--- The input ---
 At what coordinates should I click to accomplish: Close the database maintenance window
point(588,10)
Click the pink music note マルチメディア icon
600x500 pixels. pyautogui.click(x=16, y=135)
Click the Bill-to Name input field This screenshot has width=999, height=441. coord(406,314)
---
--- The input ---
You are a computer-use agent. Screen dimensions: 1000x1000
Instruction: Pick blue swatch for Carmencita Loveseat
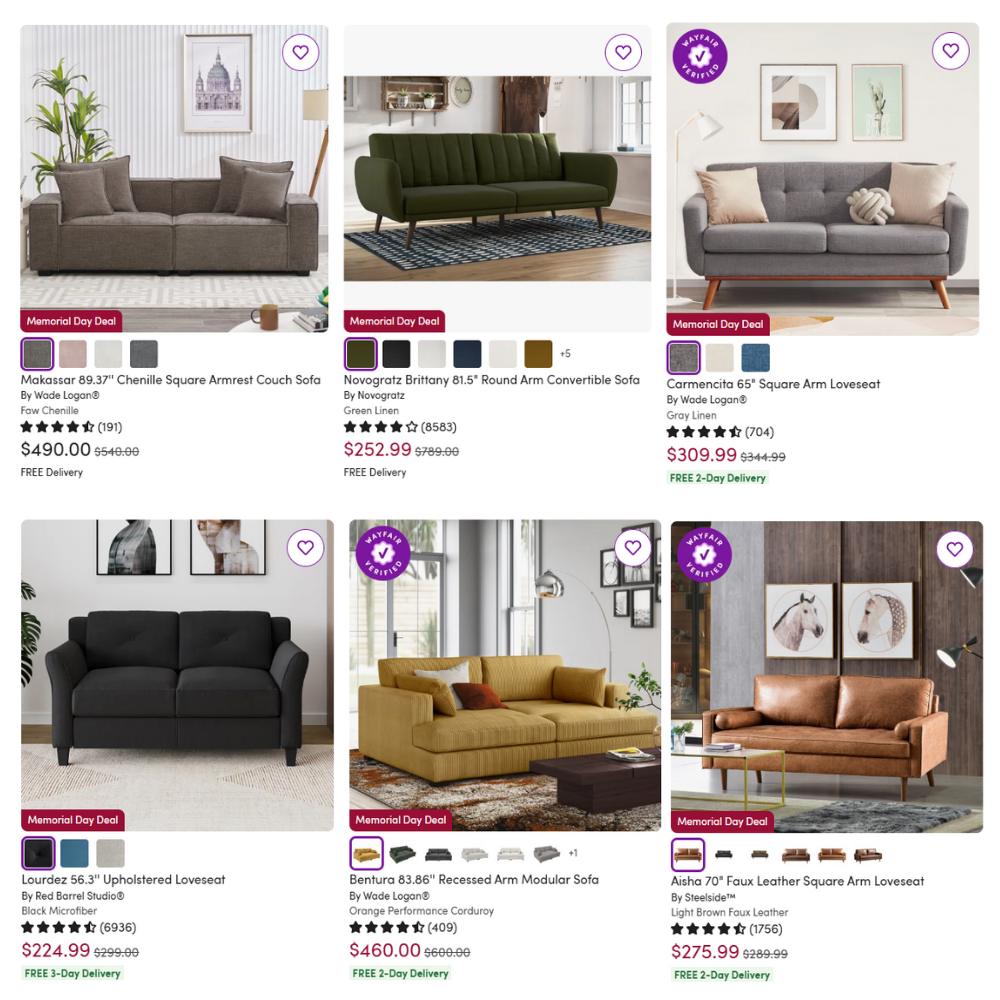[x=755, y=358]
---
-- Task requirements --
Can you convert everything in the listing from the line containing "You are a computer-use" down to the line containing "[x=755, y=358]" into a Markdown table with the columns Row and Entry, numbering each row and skipping blank lines? Leave the pictures out of the table.

-- Response to this task --
| Row | Entry |
|---|---|
| 1 | You are a computer-use agent. Screen dimensions: 1000x1000 |
| 2 | Instruction: Pick blue swatch for Carmencita Loveseat |
| 3 | [x=755, y=358] |